The Nazi's Wife
Page 16
“What are these?” I asked, looking across at Sammy. Still concentrating on his typing, he didn’t hear me at first. “Sammy! Do you know what these are?”
He didn’t look up and he didn’t stop typing. “They came for you. A couple of days ago.”
“They came for me? Do you know what they are? Who sent them?”
He came to the end of his sentence before speaking. Then he looked up, pushing back his eyeglasses, which had fallen forward, over the bridge of his nose.

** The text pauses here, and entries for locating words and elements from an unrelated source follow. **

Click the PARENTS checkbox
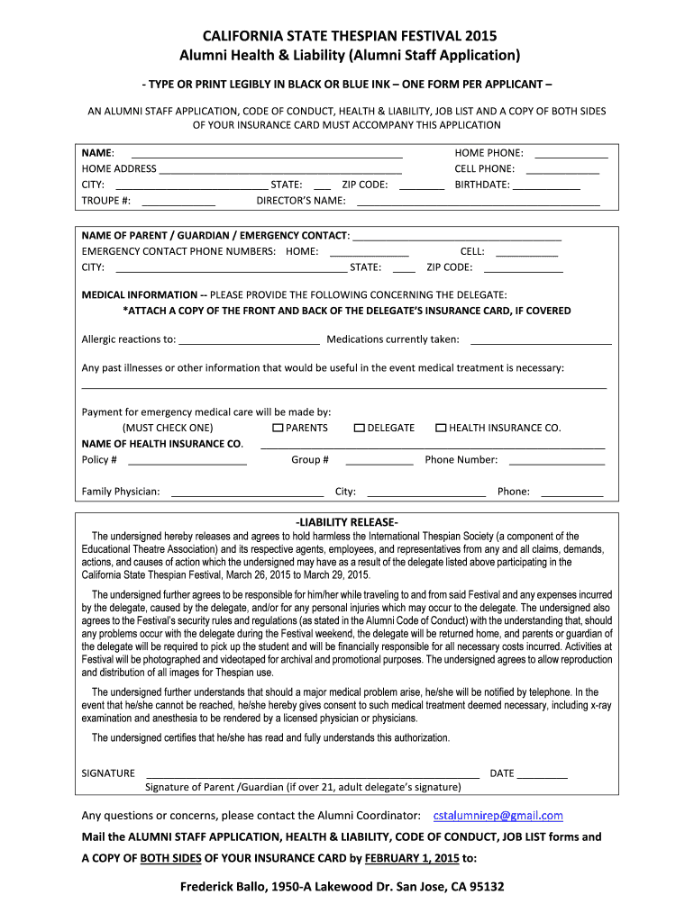tap(278, 428)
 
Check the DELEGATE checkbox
tap(360, 428)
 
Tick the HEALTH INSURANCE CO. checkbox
tap(441, 428)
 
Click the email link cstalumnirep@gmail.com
tap(498, 816)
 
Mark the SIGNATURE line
tap(312, 773)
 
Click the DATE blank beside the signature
tap(543, 773)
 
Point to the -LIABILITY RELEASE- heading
tap(347, 522)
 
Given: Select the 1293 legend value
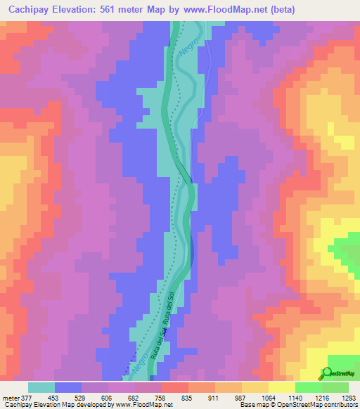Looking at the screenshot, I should point(347,397).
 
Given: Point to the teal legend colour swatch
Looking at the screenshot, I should point(41,387).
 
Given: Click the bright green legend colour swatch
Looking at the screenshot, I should point(308,387).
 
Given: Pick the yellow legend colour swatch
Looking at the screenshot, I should point(281,387).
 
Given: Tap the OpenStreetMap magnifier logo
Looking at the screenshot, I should point(327,373).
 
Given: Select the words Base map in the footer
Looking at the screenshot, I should point(251,405).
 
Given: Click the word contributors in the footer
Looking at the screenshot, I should point(340,405).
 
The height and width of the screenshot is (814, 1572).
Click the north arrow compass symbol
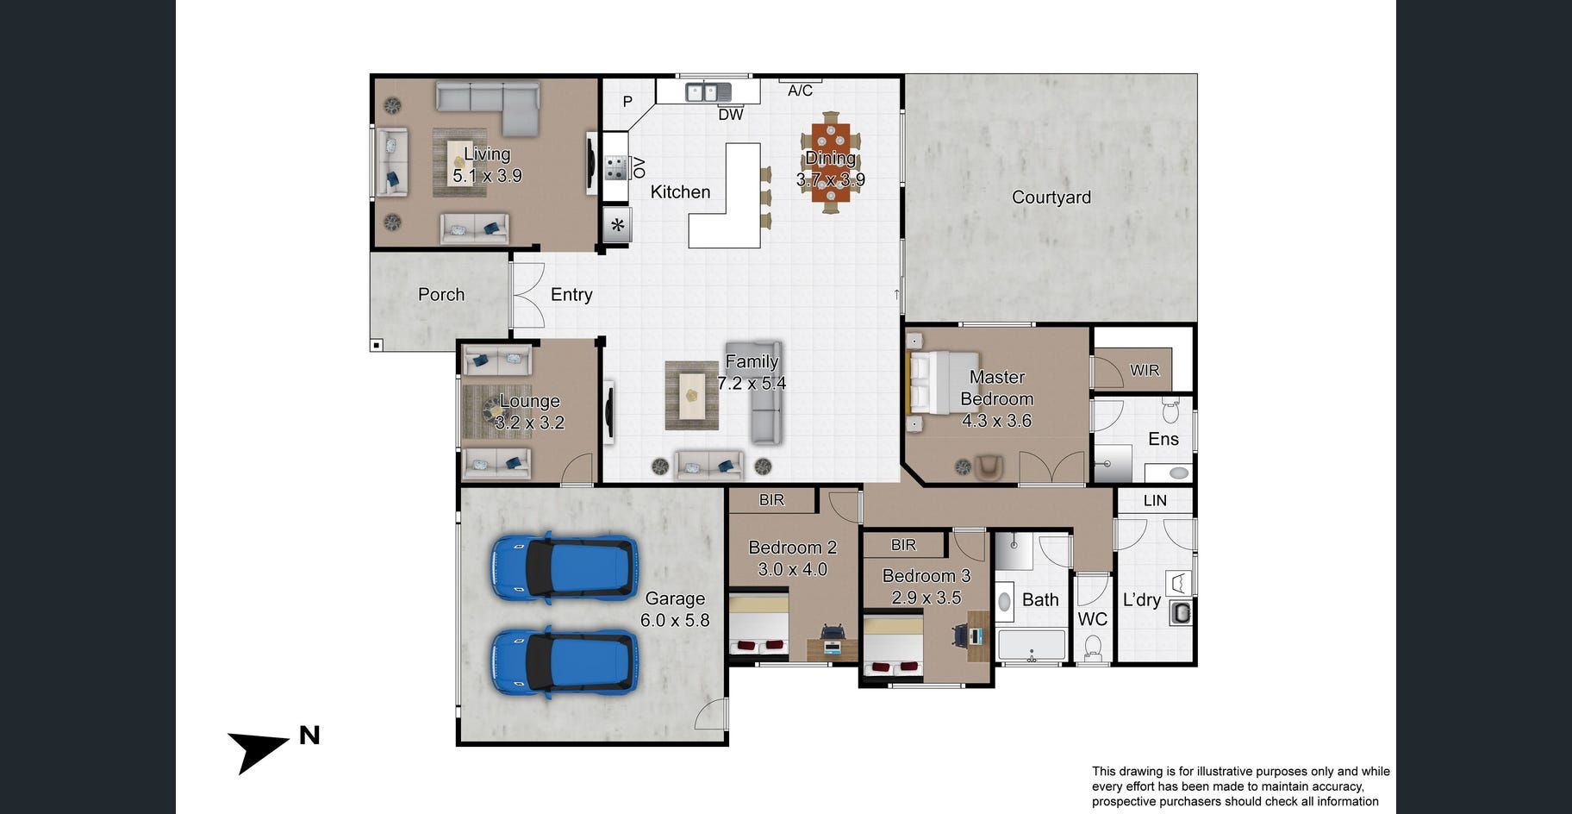click(x=259, y=750)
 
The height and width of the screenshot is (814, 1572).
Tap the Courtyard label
click(x=1051, y=197)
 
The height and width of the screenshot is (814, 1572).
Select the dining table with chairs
click(x=831, y=162)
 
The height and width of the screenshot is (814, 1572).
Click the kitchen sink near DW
click(x=708, y=91)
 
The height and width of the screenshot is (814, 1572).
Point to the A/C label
click(x=800, y=91)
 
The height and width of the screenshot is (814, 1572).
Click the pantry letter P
click(x=627, y=102)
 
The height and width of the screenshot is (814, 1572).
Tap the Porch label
click(x=441, y=295)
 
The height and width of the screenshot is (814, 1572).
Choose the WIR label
click(x=1145, y=370)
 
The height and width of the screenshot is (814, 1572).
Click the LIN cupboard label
click(x=1155, y=500)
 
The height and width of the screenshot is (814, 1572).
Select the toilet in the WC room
click(x=1093, y=648)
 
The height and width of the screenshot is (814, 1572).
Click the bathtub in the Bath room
click(x=1032, y=645)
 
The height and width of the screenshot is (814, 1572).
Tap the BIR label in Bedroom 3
click(x=903, y=545)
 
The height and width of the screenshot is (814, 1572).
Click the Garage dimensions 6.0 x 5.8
click(x=675, y=620)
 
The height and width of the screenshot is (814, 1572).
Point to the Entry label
click(x=571, y=295)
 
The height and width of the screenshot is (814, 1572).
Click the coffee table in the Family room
click(x=691, y=396)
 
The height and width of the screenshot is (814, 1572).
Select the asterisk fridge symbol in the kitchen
click(x=617, y=226)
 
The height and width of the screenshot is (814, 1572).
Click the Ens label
click(x=1163, y=439)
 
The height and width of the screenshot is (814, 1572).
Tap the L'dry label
click(x=1142, y=599)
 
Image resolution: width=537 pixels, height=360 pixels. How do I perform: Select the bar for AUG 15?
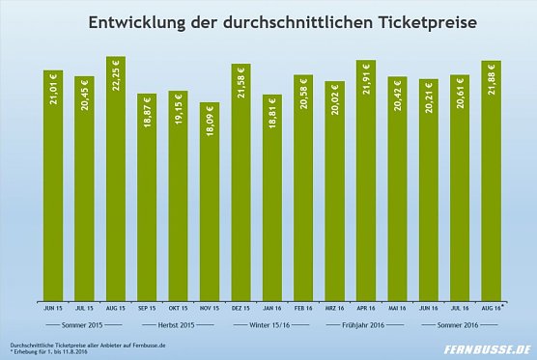tap(115, 179)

“Well, they weren’t addressed to you personally. They were just sent to this office by Lieutenant Bloch, the last person to interrogate Mrs. von Zell. He was the man who threatened to deport her to the Russian zone.”
“Yes, I remember.”
“As soon as he had seen Mrs. von Zell, and she had failed to be intimidated by his threat to send her to Berlin, Bloch was recalled to the U.S. His wife was taken ill. In his scramble to leave he took a lot of documents with him that he should have left behind.” Sammy motioned to the bundle on my desk. “I had a letter from him two days ago—I helped him with some shares too.” Sammy smiled. “Those papers were included in the parcel. He finally got around to sorting his things out.”
“Yes, but what are they?”
“Letters mostly, I think. Bloch confiscated lots of things from the von Zells—he wasn’t exactly our best example of American tact, but he never read them; he never had time. No one has read them. I thought they might contain something useful, some reference to a location where von Zell might hide out. But I’m guessing; I don’t know what’s in the bundle. It might be a waste of time. Then again, it might prove very useful.”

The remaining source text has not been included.